__Prompt__.
Reproduce the material below, swapping every "Instruction" for "Goal" and leaving everything else unchanged.

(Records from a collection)
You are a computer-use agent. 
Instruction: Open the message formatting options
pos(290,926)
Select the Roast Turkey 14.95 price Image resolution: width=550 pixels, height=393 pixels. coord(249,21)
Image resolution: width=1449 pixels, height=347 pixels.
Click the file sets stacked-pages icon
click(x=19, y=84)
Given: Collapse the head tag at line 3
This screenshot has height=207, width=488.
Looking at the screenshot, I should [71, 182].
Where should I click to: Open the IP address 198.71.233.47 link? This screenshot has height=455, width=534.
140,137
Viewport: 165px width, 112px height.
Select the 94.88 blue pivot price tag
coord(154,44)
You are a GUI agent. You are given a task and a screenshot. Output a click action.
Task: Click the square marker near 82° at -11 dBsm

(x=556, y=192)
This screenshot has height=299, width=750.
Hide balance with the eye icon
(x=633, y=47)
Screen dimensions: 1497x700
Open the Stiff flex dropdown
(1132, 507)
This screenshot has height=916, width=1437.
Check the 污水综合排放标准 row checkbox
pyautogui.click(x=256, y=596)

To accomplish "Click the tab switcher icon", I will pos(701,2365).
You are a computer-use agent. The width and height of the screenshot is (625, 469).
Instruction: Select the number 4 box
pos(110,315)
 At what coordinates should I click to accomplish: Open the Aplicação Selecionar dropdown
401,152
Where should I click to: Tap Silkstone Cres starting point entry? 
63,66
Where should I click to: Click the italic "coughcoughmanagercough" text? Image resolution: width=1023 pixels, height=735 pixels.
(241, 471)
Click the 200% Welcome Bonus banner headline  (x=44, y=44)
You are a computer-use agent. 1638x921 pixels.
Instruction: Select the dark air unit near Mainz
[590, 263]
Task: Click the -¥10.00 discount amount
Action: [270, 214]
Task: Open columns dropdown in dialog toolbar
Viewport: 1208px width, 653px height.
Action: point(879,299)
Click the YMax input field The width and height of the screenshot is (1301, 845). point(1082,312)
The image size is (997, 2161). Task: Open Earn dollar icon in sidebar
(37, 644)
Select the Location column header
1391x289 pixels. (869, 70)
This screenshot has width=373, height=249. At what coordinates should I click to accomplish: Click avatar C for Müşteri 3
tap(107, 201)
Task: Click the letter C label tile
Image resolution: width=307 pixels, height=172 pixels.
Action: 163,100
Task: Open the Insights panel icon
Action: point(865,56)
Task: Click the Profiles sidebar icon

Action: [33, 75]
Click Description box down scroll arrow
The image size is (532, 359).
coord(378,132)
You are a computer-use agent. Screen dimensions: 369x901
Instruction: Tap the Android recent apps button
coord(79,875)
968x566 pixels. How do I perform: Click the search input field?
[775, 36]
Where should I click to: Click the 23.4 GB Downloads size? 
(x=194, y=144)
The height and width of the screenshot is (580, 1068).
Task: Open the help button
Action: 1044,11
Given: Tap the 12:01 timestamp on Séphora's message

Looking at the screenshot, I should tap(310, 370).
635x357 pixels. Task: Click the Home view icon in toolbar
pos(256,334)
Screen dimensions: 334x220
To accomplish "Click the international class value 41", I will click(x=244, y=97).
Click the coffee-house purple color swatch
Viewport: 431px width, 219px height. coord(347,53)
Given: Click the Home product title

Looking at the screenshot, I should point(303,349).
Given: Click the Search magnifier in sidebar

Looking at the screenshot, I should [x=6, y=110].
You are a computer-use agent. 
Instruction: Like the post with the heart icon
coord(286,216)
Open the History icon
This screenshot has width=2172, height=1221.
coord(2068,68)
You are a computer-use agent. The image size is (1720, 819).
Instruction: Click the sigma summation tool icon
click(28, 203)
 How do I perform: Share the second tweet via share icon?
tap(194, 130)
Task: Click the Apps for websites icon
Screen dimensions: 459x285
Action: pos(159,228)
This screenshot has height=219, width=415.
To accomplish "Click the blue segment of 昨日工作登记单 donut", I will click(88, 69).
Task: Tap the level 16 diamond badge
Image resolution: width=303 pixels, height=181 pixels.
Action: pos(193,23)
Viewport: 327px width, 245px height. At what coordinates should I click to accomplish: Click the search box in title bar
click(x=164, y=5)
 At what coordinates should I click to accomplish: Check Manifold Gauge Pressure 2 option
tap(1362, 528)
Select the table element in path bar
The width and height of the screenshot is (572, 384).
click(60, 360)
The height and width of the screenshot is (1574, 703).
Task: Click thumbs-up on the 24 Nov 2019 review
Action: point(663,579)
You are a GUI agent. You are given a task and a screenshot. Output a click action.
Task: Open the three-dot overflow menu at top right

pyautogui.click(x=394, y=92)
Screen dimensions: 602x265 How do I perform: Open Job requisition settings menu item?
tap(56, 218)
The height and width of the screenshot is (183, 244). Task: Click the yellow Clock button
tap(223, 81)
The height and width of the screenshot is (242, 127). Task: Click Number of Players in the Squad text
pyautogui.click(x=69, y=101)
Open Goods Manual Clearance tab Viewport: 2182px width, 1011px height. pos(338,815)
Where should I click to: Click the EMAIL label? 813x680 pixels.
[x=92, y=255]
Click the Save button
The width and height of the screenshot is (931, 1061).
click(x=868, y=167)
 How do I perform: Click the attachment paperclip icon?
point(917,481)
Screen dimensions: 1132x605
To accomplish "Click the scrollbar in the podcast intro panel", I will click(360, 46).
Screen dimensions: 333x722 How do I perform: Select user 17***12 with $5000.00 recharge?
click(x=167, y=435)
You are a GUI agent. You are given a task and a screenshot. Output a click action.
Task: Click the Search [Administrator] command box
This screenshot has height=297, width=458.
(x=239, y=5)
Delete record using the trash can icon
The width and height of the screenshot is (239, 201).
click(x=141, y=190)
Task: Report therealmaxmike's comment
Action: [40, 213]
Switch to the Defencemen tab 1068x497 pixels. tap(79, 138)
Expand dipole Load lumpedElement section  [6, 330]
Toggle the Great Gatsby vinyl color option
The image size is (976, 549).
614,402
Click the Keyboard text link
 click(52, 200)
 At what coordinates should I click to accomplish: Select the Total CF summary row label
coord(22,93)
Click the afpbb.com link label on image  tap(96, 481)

__Full response__.
You are a computer-use agent. 
Goal: Open the message formatting options
pos(290,926)
Select the Roast Turkey 14.95 price Image resolution: width=550 pixels, height=393 pixels. coord(249,21)
Image resolution: width=1449 pixels, height=347 pixels.
Click the file sets stacked-pages icon
click(x=19, y=84)
Given: Collapse the head tag at line 3
This screenshot has height=207, width=488.
Looking at the screenshot, I should [71, 182].
Where should I click to: Open the IP address 198.71.233.47 link? This screenshot has height=455, width=534.
140,137
Viewport: 165px width, 112px height.
Select the 94.88 blue pivot price tag
coord(154,44)
You are a GUI agent. You are given a task and a screenshot. Output a click action.
Task: Click the square marker near 82° at -11 dBsm

(x=556, y=192)
This screenshot has height=299, width=750.
Hide balance with the eye icon
(x=633, y=47)
Screen dimensions: 1497x700
Open the Stiff flex dropdown
(1132, 507)
This screenshot has height=916, width=1437.
Check the 污水综合排放标准 row checkbox
pyautogui.click(x=256, y=596)

To accomplish "Click the tab switcher icon", I will pos(701,2365).
You are a computer-use agent. The width and height of the screenshot is (625, 469).
Goal: Select the number 4 box
pos(110,315)
 At what coordinates should I click to accomplish: Open the Aplicação Selecionar dropdown
401,152
Where should I click to: Tap Silkstone Cres starting point entry? 
63,66
Where should I click to: Click the italic "coughcoughmanagercough" text? Image resolution: width=1023 pixels, height=735 pixels.
(241, 471)
Click the 200% Welcome Bonus banner headline  (x=44, y=44)
You are a computer-use agent. 1638x921 pixels.
Goal: Select the dark air unit near Mainz
[590, 263]
Task: Click the -¥10.00 discount amount
Action: [270, 214]
Task: Open columns dropdown in dialog toolbar
Viewport: 1208px width, 653px height.
Action: point(879,299)
Click the YMax input field The width and height of the screenshot is (1301, 845). point(1082,312)
The image size is (997, 2161). Task: Open Earn dollar icon in sidebar
(37, 644)
Select the Location column header
1391x289 pixels. (869, 70)
This screenshot has width=373, height=249. At what coordinates should I click to accomplish: Click avatar C for Müşteri 3
tap(107, 201)
Task: Click the letter C label tile
Image resolution: width=307 pixels, height=172 pixels.
Action: 163,100
Task: Open the Insights panel icon
Action: point(865,56)
Task: Click the Profiles sidebar icon

Action: [33, 75]
Click Description box down scroll arrow
The image size is (532, 359).
coord(378,132)
You are a computer-use agent. Screen dimensions: 369x901
Goal: Tap the Android recent apps button
coord(79,875)
968x566 pixels. How do I perform: Click the search input field?
[775, 36]
Where should I click to: Click the 23.4 GB Downloads size? 
(x=194, y=144)
The height and width of the screenshot is (580, 1068).
Task: Open the help button
Action: 1044,11
Given: Tap the 12:01 timestamp on Séphora's message

Looking at the screenshot, I should tap(310, 370).
635x357 pixels. Task: Click the Home view icon in toolbar
pos(256,334)
Screen dimensions: 334x220
To accomplish "Click the international class value 41", I will click(x=244, y=97).
Click the coffee-house purple color swatch
Viewport: 431px width, 219px height. coord(347,53)
Given: Click the Home product title

Looking at the screenshot, I should point(303,349).
Given: Click the Search magnifier in sidebar

Looking at the screenshot, I should [x=6, y=110].
You are a computer-use agent. 
Goal: Like the post with the heart icon
coord(286,216)
Open the History icon
This screenshot has width=2172, height=1221.
coord(2068,68)
You are a computer-use agent. The image size is (1720, 819).
Goal: Click the sigma summation tool icon
click(28, 203)
 How do I perform: Share the second tweet via share icon?
tap(194, 130)
Task: Click the Apps for websites icon
Screen dimensions: 459x285
Action: pos(159,228)
This screenshot has height=219, width=415.
To accomplish "Click the blue segment of 昨日工作登记单 donut", I will click(88, 69).
Task: Tap the level 16 diamond badge
Image resolution: width=303 pixels, height=181 pixels.
Action: pos(193,23)
Viewport: 327px width, 245px height. At what coordinates should I click to accomplish: Click the search box in title bar
click(x=164, y=5)
 At what coordinates should I click to accomplish: Check Manifold Gauge Pressure 2 option
tap(1362, 528)
Select the table element in path bar
The width and height of the screenshot is (572, 384).
click(60, 360)
The height and width of the screenshot is (1574, 703).
Task: Click thumbs-up on the 24 Nov 2019 review
Action: point(663,579)
You are a GUI agent. You are given a task and a screenshot. Output a click action.
Task: Open the three-dot overflow menu at top right

pyautogui.click(x=394, y=92)
Screen dimensions: 602x265 How do I perform: Open Job requisition settings menu item?
tap(56, 218)
The height and width of the screenshot is (183, 244). Task: Click the yellow Clock button
tap(223, 81)
The height and width of the screenshot is (242, 127). Task: Click Number of Players in the Squad text
pyautogui.click(x=69, y=101)
Open Goods Manual Clearance tab Viewport: 2182px width, 1011px height. pos(338,815)
Where should I click to: Click the EMAIL label? 813x680 pixels.
[x=92, y=255]
Click the Save button
The width and height of the screenshot is (931, 1061).
click(x=868, y=167)
 How do I perform: Click the attachment paperclip icon?
point(917,481)
Screen dimensions: 1132x605
To accomplish "Click the scrollbar in the podcast intro panel", I will click(360, 46).
Screen dimensions: 333x722 How do I perform: Select user 17***12 with $5000.00 recharge?
click(x=167, y=435)
You are a GUI agent. You are given a task and a screenshot. Output a click action.
Task: Click the Search [Administrator] command box
This screenshot has height=297, width=458.
(x=239, y=5)
Delete record using the trash can icon
The width and height of the screenshot is (239, 201).
click(x=141, y=190)
Task: Report therealmaxmike's comment
Action: [40, 213]
Switch to the Defencemen tab 1068x497 pixels. tap(79, 138)
Expand dipole Load lumpedElement section  [6, 330]
Toggle the Great Gatsby vinyl color option
The image size is (976, 549).
614,402
Click the Keyboard text link
 click(52, 200)
 At what coordinates should I click to accomplish: Select the Total CF summary row label
coord(22,93)
Click the afpbb.com link label on image  tap(96, 481)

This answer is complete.